Mechoulam was nominated multiple times for the Nobel Prize in Physiology or Medicine. That he never received it is widely regarded as one of the Nobel Committee’s notable omissions — his discovery of THC, the endocannabinoid system, and retrograde lipid signaling transformed our understanding of neuroscience and opened an entirely new field of pharmacology.

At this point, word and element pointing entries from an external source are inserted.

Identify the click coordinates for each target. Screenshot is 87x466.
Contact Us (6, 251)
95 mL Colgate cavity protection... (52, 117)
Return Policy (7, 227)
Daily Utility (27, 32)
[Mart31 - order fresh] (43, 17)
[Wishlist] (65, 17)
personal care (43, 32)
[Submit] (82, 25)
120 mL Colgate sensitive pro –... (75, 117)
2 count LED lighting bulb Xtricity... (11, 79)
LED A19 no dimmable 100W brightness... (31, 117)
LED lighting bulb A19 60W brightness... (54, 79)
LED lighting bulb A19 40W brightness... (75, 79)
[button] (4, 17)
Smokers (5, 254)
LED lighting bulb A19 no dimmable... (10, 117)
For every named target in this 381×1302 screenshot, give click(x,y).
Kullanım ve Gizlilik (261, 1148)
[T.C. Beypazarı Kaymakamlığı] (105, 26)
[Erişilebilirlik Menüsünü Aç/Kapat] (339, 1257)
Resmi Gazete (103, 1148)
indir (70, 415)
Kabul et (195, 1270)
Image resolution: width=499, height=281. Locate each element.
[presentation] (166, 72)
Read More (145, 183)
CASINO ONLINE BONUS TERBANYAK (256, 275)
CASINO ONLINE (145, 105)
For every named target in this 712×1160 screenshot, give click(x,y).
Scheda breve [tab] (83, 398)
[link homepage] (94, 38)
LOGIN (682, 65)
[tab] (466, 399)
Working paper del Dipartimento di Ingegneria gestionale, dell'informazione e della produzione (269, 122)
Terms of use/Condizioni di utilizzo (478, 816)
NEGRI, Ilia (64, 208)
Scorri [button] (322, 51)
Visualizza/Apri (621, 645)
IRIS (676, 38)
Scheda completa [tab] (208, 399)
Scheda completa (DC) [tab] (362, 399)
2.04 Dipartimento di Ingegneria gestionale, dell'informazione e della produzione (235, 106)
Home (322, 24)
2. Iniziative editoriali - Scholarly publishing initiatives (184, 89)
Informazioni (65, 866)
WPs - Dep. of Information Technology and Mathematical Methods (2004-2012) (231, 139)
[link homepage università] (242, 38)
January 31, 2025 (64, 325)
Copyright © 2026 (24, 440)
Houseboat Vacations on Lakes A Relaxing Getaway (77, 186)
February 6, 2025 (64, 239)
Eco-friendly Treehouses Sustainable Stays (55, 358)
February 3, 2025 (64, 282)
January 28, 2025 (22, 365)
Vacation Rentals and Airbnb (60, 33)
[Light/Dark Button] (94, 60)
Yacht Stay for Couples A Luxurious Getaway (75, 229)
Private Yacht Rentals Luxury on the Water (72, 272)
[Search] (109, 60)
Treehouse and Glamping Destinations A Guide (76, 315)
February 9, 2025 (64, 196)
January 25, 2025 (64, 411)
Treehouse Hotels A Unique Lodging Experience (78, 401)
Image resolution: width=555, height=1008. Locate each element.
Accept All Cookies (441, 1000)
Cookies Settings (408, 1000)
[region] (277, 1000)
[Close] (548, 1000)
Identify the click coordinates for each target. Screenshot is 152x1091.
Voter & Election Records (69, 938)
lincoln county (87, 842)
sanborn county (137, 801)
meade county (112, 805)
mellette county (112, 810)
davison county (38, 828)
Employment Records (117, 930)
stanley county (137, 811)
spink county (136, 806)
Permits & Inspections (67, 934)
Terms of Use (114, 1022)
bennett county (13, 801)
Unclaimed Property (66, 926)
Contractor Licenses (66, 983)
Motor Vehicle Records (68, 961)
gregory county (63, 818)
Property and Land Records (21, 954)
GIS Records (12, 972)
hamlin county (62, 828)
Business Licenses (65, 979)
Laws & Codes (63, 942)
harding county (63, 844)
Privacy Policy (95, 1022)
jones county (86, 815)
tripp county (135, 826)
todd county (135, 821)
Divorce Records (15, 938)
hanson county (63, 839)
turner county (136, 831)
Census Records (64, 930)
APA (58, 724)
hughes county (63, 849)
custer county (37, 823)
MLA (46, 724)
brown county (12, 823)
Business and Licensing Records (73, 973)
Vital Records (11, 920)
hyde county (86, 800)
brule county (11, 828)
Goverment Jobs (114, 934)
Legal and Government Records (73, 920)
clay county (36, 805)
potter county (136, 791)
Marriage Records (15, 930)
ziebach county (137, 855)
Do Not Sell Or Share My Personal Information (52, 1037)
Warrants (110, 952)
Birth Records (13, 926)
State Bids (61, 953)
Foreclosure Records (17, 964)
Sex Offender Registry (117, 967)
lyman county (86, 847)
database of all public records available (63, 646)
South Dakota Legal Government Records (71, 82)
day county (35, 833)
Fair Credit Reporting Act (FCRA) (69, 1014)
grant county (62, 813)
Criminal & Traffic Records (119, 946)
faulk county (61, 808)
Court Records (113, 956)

Israel’s Research Advantages

Israel produces a disproportionate share of the world’s cannabis research relative to its population of approximately 9.8 million. This outsized output reflects several structural advantages that other countries lack or have only recently begun to develop:

  • Regulatory pragmatism — Israel’s Ministry of Health has permitted clinical cannabis research since the 1990s, decades before most other countries. Researchers can obtain approvals to study cannabis without the multi-year, multi-agency process that characterizes the U.S. system
  • Military-academic pipeline — Israel’s universal military service creates a research workforce familiar with institutional structures, and several cannabis researchers transitioned from military medical research to academic cannabinoid science
  • Medical program scale — Israel has a large medical cannabis program (relative to population) that provides observational data from tens of thousands of patients, enabling the kind of real-world evidence studies that smaller programs cannot support
  • Compact geography — a small country with centralized healthcare data allows cohort studies and registry linkages that are logistically difficult in larger, more fragmented healthcare systems
  • The Mechoulam effect — Mechoulam’s six decades at Hebrew University created a critical mass of trained cannabinoid scientists, attracting further talent and funding in a self-reinforcing cycle

Israeli research groups have contributed foundational studies on cannabis for PTSD (the Israeli military PTSD program), oncology applications, geriatric palliative care, and epilepsy. The Tikun Olam research program, operating under a Ministry of Health license, has generated clinical data from one of the world’s longest-operating medical cannabis programs.

Other Notable Programs

The cannabis research landscape extends beyond these primary institutions. The University of Colorado Boulder’s Institute of Cognitive Science (Kent Hutchison) operates a mobile pharmacology lab — the "Cannavan" — that tests participants in their homes with their own commercially purchased cannabis, generating ecological validity impossible in conventional laboratory settings. The University of Toronto (Bernard Le Foll) leads Canadian cannabis addiction research. King’s College London (Sagnik Bhattacharyya, Philip McGuire) has produced some of the most important work on cannabis, psychosis, and CBD as an antipsychotic. The University of Bath (Tom Freeman) focuses on cannabis potency trends and their public health implications.

Collectively, these institutions are transforming cannabis science from a niche field conducted under extraordinary constraints into a mainstream discipline with the methodological rigor, institutional support, and funding levels necessary to answer the questions that matter most — who benefits from cannabis, who is harmed, and how the difference can be predicted and managed.